TASK LIST:
(a) Answer these questions about the email thread on SER children locking up, using only what it states:
(i) What is the subject line of the quoted message?
(ii) What did the SER logs show right before the lockup?
(iii) How is the RTPPROXY monitored, and how often?
(b) Continue the email thread on SER children locking up, starting after its final sentence.

SELECTED PASSAGE:

Hm. Strange indeed. I cannot really see why SER should lock up without an
error. It will be interesting to hear if you find anything.
g-)
----- Original Message -----
From: "Andres" <andres(a)telesip.net>
To: "Greger V. Teigre" <greger(a)teigre.com>
Cc: <serusers(a)lists.iptel.org>
Sent: Thursday, November 24, 2005 5:46 PM
Subject: Re: [Serusers] SER Children Misbehaving
Greger V. Teigre wrote:
Ah, of course you knew about that :-)
Well, then I cannot really see why the SER children locked up. Do you
have any SER logs right before locking up?
I looked at them but there was really nothing. Only the errors indicating
the RTPPROXY stopped responding.
You are sure it's related to a non-responding
rtpproxy?
No, but its too much of a coincidence. We monitor the RTPPROXY from a
Nagios script every 5 minutes so we can confirm externally that it was not
responding around the same time as the 4 children locked up.

COLLECTED MATERIAL:
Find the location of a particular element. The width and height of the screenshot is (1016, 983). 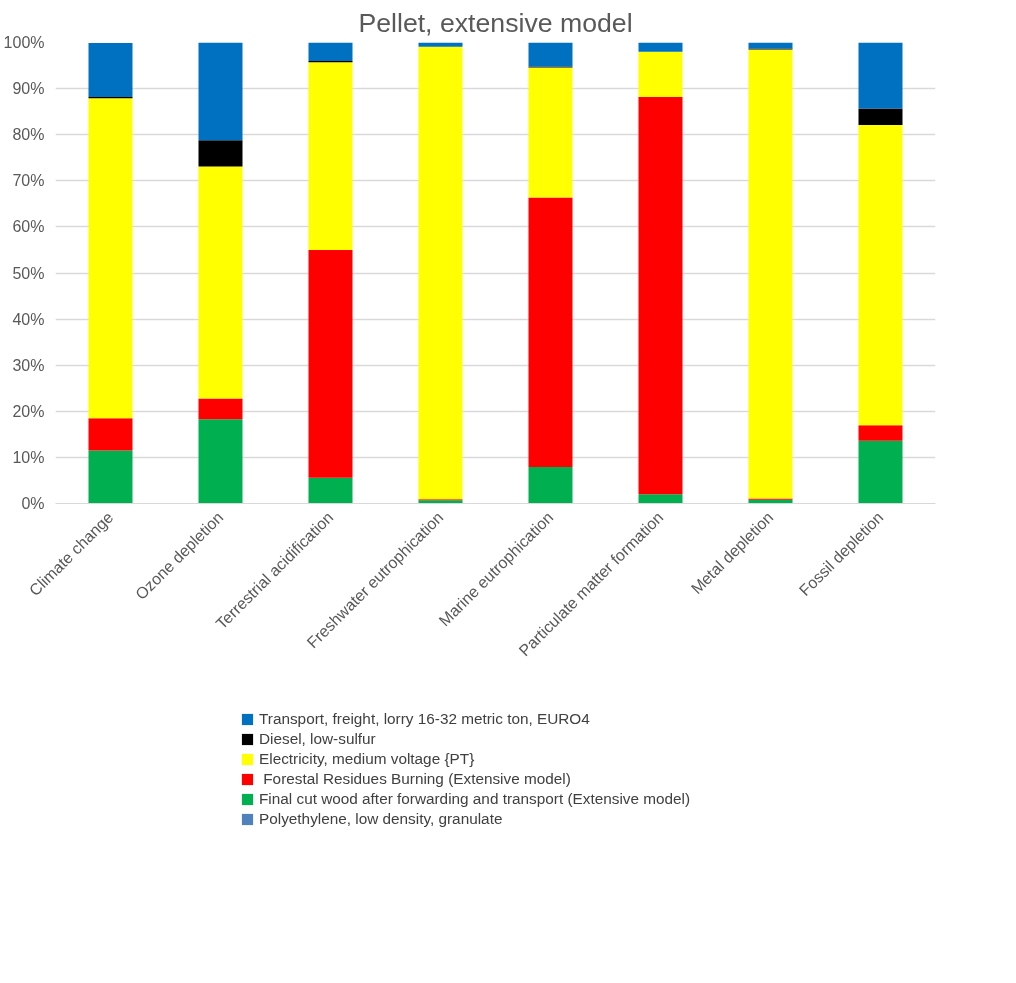

y-tick-label: 70% is located at coordinates (28, 181).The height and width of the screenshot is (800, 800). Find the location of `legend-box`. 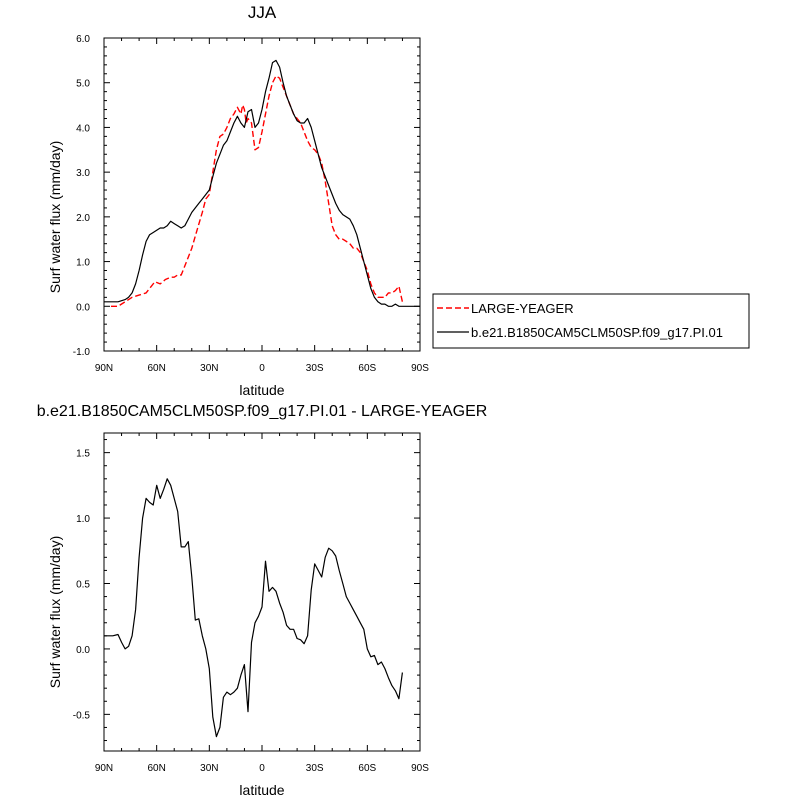

legend-box is located at coordinates (591, 321).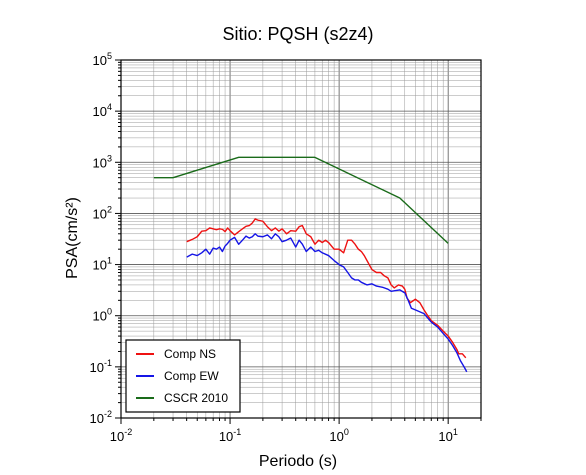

TASK-BY-TASK OUTPUTS:
(a)
(i) Re: [Serusers] SER Children Misbehaving
(ii) Nothing except the errors indicating the RTPPROXY stopped responding.
(iii) By a Nagios script, every 5 minutes.

(b)
I remember that Maxim was not able to reproduce
the rtpproxy lockup, so
that's one hard bug to nail down. Hopefully you will get something useful
out of the debugging.
Yea I know. We left RTPROXY running in the foreground (to gather info for
Maxim) for like 2 months. Millions of calls and all was perfect. We
restarted it normally about 3 weeks ago and we got this problem. I am
starting to think its more stable running in the foreground.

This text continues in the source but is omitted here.